BEGIN Input records

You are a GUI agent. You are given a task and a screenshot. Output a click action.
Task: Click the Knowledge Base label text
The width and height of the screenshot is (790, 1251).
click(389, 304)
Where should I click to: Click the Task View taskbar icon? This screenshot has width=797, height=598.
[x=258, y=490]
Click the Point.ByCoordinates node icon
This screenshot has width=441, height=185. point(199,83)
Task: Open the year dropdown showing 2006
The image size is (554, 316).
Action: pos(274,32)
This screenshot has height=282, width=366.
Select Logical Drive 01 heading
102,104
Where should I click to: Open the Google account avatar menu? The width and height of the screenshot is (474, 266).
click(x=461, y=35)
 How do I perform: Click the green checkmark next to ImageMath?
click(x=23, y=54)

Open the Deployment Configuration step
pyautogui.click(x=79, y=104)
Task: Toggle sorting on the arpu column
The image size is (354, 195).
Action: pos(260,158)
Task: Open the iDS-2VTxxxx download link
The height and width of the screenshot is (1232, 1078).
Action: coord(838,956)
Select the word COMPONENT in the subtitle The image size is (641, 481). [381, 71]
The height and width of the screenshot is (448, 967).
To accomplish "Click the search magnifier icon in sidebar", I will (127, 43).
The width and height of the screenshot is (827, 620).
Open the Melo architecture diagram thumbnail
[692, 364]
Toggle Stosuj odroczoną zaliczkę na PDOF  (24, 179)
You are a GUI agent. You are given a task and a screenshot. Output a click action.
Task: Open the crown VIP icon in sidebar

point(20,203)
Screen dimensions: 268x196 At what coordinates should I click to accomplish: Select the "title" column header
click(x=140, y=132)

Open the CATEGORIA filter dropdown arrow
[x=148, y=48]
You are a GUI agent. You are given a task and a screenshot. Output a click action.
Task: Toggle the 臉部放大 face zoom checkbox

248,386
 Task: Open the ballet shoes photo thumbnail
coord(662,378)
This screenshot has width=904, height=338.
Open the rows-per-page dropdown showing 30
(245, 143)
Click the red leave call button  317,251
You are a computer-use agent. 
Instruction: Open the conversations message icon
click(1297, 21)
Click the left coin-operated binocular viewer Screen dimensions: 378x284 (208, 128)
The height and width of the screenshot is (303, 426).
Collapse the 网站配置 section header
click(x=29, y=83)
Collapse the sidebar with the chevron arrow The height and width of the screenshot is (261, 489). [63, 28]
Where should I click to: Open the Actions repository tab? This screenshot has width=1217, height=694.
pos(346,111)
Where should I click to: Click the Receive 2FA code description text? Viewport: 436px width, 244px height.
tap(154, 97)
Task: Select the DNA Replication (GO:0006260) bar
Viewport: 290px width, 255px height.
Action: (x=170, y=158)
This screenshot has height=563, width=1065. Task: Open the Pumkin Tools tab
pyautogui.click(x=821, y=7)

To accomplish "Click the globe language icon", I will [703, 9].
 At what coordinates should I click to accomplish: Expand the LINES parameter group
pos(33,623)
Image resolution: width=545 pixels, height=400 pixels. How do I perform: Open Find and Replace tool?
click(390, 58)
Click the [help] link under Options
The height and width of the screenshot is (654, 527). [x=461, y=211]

END Input records

Exercise objective — Nothing should be dropped: transcribe all the material exactly.

Exercise response —
You are a GUI agent. You are given a task and a screenshot. Output a click action.
Task: Click the Knowledge Base label text
The width and height of the screenshot is (790, 1251).
click(389, 304)
Where should I click to: Click the Task View taskbar icon? This screenshot has width=797, height=598.
[x=258, y=490]
Click the Point.ByCoordinates node icon
This screenshot has width=441, height=185. point(199,83)
Task: Open the year dropdown showing 2006
The image size is (554, 316).
Action: pos(274,32)
This screenshot has height=282, width=366.
Select Logical Drive 01 heading
102,104
Where should I click to: Open the Google account avatar menu? The width and height of the screenshot is (474, 266).
click(x=461, y=35)
 How do I perform: Click the green checkmark next to ImageMath?
click(x=23, y=54)

Open the Deployment Configuration step
pyautogui.click(x=79, y=104)
Task: Toggle sorting on the arpu column
The image size is (354, 195).
Action: pos(260,158)
Task: Open the iDS-2VTxxxx download link
The height and width of the screenshot is (1232, 1078).
Action: coord(838,956)
Select the word COMPONENT in the subtitle The image size is (641, 481). [381, 71]
The height and width of the screenshot is (448, 967).
To accomplish "Click the search magnifier icon in sidebar", I will (127, 43).
The width and height of the screenshot is (827, 620).
Open the Melo architecture diagram thumbnail
[692, 364]
Toggle Stosuj odroczoną zaliczkę na PDOF  (24, 179)
You are a GUI agent. You are given a task and a screenshot. Output a click action.
Task: Open the crown VIP icon in sidebar

point(20,203)
Screen dimensions: 268x196 At what coordinates should I click to accomplish: Select the "title" column header
click(x=140, y=132)

Open the CATEGORIA filter dropdown arrow
[x=148, y=48]
You are a GUI agent. You are given a task and a screenshot. Output a click action.
Task: Toggle the 臉部放大 face zoom checkbox

248,386
 Task: Open the ballet shoes photo thumbnail
coord(662,378)
This screenshot has width=904, height=338.
Open the rows-per-page dropdown showing 30
(245, 143)
Click the red leave call button  317,251
You are a computer-use agent. 
Instruction: Open the conversations message icon
click(1297, 21)
Click the left coin-operated binocular viewer Screen dimensions: 378x284 (208, 128)
The height and width of the screenshot is (303, 426).
Collapse the 网站配置 section header
click(x=29, y=83)
Collapse the sidebar with the chevron arrow The height and width of the screenshot is (261, 489). [63, 28]
Where should I click to: Open the Actions repository tab? This screenshot has width=1217, height=694.
pos(346,111)
Where should I click to: Click the Receive 2FA code description text? Viewport: 436px width, 244px height.
tap(154, 97)
Task: Select the DNA Replication (GO:0006260) bar
Viewport: 290px width, 255px height.
Action: (x=170, y=158)
This screenshot has height=563, width=1065. Task: Open the Pumkin Tools tab
pyautogui.click(x=821, y=7)

To accomplish "Click the globe language icon", I will [703, 9].
 At what coordinates should I click to accomplish: Expand the LINES parameter group
pos(33,623)
Image resolution: width=545 pixels, height=400 pixels. How do I perform: Open Find and Replace tool?
click(390, 58)
Click the [help] link under Options
The height and width of the screenshot is (654, 527). [x=461, y=211]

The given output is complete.